参考として、坂道グループ内で売上上位に来るメンバーの個人写真集(初週売上ベース)も見てみましょう。
| タイトル | メンバー | 初週売上 |
| インターミッション | 生田絵梨花 | 178,688部 |
| まっさら | 賀喜遥香 | 145,603部 |
| 無口な時間 | 与田祐希 | 130,145部 |
| ミュージアム | 齋藤飛鳥 | 123,615部 |
| 卒業記念メモリアルマガジン | 白石麻衣 | 119,303部 |
グループ全体の合同写真集より、個人写真集の方が売れているケースも多いのが面白いところ。「推し」という個人単位の熱量が、そのまま部数に変換されている証拠です。
なぜここまで坂道グループが強いのか
理由はシンプルで、「グループを応援する」ファン文化と、写真集という「モノを買って応援を示せる」商品の相性が良すぎるからです。CDの握手券商法と同じ構造が、写真集でも成立しています。
一方で1990年代の『Santa Fe』のような記録は、グループファンダムではなく社会現象そのものが部数を押し上げたパターン。令和の坂道ブームとは、そもそも成り立ちが違う記録だと考えると納得がいきます。
これらの伝説の写真集、今から読む方法はある?
『Santa Fe』のような90年代の伝説的写真集は絶版・品薄になっているものも多く、電子版での復刻状況は作品によってまちまちです。一方で坂道グループ関連の比較的新しい写真集は、コミックシーモアの読み放題フルで対象になっていることがあります。
読み方の基本はグラビア写真集を無料で読む方法6選で解説した通り。気になるタイトルが見つかったら、まずは検索して対象かどうか確認してみてください。
よくある質問
グラビアの写真集の売上ランキング歴代1位は?
集計の物差しによって2つの答えがあります。全ジャンル通算の発行部数では宮沢りえさんの『Santa Fe』(155万部)、オリコンが集計を始めて以降の期間限定ランキングでは田中みな実さんの『Sincerely yours…』(489,743部)が1位です。
歴代女性アイドルの写真集売上ランキングは?
オリコン集計の期間内では、田中みな実さんを1位に、2位以下を坂道グループ(乃木坂46・欅坂46・櫻坂46・日向坂46)関連の作品が独占しています。個人写真集では生田絵梨花さんの『インターミッション』(初週178,688部)が特に強い数字を記録しました。
写真集というジャンルを超えた「日本一売れた本」は?
写真集の外まで含めると、黒柳徹子さんの『窓ぎわのトットちゃん』が800万部超と言われ、日本の書籍全体でもトップクラスの売上とされています。
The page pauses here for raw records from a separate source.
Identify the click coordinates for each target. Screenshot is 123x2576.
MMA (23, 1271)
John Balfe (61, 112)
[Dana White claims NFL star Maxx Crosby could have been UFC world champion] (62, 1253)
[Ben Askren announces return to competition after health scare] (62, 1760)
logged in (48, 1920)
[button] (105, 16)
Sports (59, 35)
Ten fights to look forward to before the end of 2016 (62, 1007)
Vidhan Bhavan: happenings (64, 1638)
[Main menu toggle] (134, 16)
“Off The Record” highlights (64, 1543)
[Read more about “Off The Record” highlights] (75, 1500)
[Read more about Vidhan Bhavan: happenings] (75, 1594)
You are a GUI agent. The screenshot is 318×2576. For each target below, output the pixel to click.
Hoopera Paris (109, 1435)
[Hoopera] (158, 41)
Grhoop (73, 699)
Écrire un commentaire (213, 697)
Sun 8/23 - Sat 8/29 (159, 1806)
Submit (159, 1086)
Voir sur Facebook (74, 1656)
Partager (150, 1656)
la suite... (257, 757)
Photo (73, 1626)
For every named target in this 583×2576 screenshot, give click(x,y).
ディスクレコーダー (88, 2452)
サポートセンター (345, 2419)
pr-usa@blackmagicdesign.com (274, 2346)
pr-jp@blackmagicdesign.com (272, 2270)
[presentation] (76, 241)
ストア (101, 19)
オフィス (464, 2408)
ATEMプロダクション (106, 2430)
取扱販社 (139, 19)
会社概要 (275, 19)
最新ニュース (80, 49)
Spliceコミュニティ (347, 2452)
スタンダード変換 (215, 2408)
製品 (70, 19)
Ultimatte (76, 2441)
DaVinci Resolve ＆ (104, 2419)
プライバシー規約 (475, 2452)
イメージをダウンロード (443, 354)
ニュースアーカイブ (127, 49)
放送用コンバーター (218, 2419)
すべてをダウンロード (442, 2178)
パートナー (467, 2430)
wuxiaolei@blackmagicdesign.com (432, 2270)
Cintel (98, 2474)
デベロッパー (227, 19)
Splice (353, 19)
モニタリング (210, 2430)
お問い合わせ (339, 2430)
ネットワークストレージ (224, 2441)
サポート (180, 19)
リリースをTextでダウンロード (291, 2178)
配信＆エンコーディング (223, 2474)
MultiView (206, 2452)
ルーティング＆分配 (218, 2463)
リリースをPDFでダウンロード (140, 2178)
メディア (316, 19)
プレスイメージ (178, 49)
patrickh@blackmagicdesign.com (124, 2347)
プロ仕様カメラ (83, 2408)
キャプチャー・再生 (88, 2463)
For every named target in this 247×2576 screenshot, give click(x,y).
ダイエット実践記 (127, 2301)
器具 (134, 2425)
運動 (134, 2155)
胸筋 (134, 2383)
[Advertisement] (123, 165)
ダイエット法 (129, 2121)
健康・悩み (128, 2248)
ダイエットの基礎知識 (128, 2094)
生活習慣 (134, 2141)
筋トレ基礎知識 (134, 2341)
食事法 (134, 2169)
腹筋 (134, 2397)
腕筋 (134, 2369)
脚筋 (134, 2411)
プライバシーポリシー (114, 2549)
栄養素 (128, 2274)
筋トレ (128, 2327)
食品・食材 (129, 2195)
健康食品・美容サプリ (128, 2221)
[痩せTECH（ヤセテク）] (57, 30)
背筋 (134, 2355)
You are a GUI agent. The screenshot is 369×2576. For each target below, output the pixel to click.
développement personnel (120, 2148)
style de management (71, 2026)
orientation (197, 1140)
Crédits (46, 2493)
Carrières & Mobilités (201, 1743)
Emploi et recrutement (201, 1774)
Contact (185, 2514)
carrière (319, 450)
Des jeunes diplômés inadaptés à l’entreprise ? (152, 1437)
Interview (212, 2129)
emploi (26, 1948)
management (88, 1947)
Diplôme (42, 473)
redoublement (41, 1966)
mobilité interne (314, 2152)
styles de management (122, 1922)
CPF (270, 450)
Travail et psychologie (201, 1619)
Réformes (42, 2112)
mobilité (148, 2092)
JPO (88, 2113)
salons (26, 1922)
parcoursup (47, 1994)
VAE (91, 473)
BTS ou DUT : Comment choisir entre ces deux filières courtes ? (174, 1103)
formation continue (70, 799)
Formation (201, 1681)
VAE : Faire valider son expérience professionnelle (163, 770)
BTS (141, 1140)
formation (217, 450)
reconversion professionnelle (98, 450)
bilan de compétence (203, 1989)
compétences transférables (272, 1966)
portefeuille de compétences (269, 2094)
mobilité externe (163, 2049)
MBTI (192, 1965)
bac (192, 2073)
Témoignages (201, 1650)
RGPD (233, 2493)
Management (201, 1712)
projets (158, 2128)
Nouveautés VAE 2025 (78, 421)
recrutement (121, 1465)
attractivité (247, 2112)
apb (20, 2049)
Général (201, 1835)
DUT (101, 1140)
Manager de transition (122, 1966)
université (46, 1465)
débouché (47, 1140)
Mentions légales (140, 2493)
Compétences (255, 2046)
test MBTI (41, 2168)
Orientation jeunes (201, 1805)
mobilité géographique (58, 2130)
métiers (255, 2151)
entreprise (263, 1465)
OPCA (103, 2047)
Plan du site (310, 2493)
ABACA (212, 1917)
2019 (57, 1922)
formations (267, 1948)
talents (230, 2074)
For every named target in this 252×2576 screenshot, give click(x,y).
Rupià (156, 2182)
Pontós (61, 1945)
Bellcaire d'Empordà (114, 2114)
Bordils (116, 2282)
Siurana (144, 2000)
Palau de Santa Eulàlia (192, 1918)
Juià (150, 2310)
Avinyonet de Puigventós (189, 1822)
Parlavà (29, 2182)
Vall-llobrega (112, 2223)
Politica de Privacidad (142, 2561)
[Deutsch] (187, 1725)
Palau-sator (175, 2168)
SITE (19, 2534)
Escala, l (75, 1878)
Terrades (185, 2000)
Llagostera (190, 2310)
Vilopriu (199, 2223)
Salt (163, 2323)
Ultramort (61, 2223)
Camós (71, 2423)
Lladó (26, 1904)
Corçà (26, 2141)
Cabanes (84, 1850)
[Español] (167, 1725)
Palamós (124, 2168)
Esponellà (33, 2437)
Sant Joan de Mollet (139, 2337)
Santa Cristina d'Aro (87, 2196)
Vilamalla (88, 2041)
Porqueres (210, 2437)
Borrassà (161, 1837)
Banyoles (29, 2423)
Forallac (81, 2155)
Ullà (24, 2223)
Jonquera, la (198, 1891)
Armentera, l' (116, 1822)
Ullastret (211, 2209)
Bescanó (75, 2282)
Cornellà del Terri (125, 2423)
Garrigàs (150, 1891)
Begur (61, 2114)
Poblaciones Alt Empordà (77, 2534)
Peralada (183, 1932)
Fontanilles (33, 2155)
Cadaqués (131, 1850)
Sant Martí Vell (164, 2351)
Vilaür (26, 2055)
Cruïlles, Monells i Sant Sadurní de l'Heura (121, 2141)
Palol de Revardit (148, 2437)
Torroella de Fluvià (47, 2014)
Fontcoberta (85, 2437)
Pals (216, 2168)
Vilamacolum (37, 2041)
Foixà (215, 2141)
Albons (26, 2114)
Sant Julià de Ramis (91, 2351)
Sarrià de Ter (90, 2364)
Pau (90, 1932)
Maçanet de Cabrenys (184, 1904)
ただしこれは写真集というジャンルの外の話なので、ここでのランキングとは分けて考えてください。
まとめ:歴代1位は「物差し」で変わる
要点だけ、もう一度並べておきます。
- 全ジャンル通算の歴代1位は宮沢りえ『Santa Fe』(155万部、1991年)、30年以上破られていない
- オリコン令和集計の1位は田中みな実『Sincerely yours…』(489,743部)
- 2位〜10位は坂道グループ関連作品が独占、ファンダムの購買力の高さがそのまま数字に出ている
- 比較的新しい作品はシーモア読み放題フルの対象になっていることがある
歴代記録を眺めていると、写真集は「時代ごとに何が売れる理由になるか」を映す鏡のようなジャンルだと気づきます。今の推しの1冊を、あなたも記録の一部にしてみませんか。
本記事の売上部数・ランキング情報は、出版科学研究所およびオリコンの発表(2026年7月時点で確認できる範囲)に基づいています。集計期間や対象範囲は情報源により異なるため、あわせてご確認ください。